- **EXERCISE OBJECTIVE**
Return all lines in the data where the string "Start" can be found.

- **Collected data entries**
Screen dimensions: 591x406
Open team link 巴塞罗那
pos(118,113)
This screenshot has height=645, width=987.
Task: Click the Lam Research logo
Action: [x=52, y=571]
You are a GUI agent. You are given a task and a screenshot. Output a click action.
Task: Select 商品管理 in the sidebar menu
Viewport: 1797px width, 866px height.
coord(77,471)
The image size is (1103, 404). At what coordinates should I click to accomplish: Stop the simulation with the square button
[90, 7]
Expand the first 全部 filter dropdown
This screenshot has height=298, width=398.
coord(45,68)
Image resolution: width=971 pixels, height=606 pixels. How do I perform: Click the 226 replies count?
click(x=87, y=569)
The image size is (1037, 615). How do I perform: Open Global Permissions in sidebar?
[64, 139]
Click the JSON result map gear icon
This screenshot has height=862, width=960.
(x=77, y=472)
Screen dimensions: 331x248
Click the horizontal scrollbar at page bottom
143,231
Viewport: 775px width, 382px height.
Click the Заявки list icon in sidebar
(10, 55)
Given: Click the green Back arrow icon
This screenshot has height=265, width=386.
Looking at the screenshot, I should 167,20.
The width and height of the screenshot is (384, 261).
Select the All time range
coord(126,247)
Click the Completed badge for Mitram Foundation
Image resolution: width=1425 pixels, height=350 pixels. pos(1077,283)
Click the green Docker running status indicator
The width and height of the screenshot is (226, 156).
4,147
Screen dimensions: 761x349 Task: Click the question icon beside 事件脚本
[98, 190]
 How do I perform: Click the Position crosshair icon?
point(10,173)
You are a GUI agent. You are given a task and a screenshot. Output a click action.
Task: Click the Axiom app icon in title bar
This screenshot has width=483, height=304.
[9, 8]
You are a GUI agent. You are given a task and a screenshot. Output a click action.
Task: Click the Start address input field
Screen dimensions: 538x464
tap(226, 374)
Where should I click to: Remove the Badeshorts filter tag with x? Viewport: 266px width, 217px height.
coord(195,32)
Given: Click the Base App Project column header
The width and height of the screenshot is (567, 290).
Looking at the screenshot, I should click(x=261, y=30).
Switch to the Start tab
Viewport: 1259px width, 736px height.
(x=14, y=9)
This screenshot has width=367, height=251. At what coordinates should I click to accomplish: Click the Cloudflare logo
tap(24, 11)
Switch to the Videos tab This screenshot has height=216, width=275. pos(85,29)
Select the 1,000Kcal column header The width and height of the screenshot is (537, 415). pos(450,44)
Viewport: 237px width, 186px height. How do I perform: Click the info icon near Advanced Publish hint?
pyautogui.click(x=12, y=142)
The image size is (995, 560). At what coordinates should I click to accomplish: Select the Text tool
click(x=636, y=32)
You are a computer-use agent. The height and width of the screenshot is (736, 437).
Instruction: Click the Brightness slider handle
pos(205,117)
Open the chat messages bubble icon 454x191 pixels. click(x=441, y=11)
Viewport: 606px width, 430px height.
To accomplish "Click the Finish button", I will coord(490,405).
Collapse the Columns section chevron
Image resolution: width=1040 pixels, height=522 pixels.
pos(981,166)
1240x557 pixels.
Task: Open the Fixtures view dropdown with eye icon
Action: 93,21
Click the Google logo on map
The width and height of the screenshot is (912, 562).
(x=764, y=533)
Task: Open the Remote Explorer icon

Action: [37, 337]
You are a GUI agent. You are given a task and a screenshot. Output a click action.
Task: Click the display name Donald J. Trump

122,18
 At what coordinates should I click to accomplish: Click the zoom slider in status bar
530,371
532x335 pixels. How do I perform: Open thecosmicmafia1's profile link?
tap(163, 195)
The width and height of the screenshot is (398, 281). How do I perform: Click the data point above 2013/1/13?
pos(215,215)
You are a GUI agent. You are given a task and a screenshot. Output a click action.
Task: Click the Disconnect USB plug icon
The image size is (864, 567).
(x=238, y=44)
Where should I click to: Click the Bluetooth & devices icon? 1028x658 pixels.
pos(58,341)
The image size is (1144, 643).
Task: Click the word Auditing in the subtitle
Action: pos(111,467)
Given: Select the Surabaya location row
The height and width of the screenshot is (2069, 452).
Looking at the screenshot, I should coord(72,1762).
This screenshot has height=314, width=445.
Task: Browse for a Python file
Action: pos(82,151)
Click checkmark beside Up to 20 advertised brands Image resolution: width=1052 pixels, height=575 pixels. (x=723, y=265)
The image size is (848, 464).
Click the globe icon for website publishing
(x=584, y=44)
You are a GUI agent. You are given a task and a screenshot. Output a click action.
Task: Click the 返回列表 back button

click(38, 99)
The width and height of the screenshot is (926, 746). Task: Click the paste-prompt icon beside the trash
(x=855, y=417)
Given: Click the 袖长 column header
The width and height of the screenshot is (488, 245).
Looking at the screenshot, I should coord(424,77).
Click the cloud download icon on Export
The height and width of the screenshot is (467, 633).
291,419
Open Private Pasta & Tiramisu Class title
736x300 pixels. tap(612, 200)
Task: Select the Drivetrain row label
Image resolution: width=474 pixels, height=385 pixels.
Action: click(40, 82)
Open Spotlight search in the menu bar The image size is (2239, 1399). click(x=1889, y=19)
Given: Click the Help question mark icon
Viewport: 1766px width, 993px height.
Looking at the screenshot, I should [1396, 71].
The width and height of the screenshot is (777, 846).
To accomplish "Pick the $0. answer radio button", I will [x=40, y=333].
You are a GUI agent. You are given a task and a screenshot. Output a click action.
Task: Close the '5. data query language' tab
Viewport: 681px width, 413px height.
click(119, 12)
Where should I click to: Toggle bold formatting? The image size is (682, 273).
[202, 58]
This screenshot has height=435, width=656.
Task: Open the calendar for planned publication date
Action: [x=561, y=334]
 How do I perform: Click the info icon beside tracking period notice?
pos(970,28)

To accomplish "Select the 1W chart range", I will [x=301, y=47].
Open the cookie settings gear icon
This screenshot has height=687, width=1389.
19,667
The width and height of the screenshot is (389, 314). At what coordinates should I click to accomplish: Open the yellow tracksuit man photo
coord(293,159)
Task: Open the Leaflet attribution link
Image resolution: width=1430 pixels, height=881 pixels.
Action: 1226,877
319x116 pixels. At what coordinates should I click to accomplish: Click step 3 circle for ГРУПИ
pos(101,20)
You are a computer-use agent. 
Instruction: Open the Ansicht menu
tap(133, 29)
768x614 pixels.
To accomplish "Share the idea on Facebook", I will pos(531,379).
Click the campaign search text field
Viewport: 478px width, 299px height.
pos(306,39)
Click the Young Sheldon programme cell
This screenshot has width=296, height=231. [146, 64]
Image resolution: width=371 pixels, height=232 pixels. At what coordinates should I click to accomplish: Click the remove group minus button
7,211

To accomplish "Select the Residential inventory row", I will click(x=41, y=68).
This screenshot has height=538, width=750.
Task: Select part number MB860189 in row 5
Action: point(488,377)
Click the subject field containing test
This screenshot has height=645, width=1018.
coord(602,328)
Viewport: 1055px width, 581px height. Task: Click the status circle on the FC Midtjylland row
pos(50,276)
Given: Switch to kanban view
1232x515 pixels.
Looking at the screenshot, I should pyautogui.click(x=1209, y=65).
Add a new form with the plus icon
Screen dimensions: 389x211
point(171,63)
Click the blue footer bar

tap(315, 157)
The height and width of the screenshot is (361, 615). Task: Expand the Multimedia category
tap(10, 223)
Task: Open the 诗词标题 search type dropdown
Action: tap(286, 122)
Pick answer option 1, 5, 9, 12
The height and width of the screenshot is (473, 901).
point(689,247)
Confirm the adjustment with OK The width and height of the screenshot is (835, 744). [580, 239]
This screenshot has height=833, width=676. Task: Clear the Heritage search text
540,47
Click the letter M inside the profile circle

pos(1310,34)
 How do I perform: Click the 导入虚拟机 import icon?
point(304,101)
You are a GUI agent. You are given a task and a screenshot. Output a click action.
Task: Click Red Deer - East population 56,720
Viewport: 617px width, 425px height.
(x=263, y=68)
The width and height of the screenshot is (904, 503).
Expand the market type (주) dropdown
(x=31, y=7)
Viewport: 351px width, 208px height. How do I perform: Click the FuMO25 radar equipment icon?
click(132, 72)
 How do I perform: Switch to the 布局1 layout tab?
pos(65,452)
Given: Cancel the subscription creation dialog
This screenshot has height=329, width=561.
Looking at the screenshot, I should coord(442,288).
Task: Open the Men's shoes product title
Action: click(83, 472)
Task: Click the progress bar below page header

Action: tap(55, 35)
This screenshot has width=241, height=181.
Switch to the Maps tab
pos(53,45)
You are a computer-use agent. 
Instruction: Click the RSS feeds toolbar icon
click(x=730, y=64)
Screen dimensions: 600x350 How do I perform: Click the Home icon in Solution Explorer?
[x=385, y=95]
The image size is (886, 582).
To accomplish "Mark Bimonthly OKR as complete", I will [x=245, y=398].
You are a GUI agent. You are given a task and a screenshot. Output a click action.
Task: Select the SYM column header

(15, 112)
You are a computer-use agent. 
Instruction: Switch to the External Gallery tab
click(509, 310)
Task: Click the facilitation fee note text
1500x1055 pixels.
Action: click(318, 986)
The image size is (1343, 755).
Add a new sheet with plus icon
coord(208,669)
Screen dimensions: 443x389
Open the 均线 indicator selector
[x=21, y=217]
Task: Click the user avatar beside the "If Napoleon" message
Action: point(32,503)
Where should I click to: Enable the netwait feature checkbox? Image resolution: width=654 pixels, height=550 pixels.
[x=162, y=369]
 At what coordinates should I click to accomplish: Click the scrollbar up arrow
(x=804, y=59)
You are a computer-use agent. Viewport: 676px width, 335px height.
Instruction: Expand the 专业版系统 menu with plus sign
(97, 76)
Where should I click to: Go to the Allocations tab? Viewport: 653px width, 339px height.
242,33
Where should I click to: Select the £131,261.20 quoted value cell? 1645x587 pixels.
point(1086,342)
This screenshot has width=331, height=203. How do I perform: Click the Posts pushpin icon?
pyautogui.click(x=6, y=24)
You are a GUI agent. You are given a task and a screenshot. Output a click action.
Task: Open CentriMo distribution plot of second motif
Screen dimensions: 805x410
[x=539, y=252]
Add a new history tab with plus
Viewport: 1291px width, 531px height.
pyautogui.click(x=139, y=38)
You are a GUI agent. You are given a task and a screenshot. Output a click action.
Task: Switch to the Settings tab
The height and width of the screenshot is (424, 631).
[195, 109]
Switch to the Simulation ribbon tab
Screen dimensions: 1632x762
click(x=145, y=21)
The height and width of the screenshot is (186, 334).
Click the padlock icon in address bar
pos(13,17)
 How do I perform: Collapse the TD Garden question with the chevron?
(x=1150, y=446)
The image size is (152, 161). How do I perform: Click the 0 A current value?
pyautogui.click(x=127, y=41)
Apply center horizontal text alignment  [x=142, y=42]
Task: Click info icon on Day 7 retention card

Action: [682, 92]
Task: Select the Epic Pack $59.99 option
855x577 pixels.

- **RESULT BELOW**
Task: Click the Start address input field
Switch to the Start tab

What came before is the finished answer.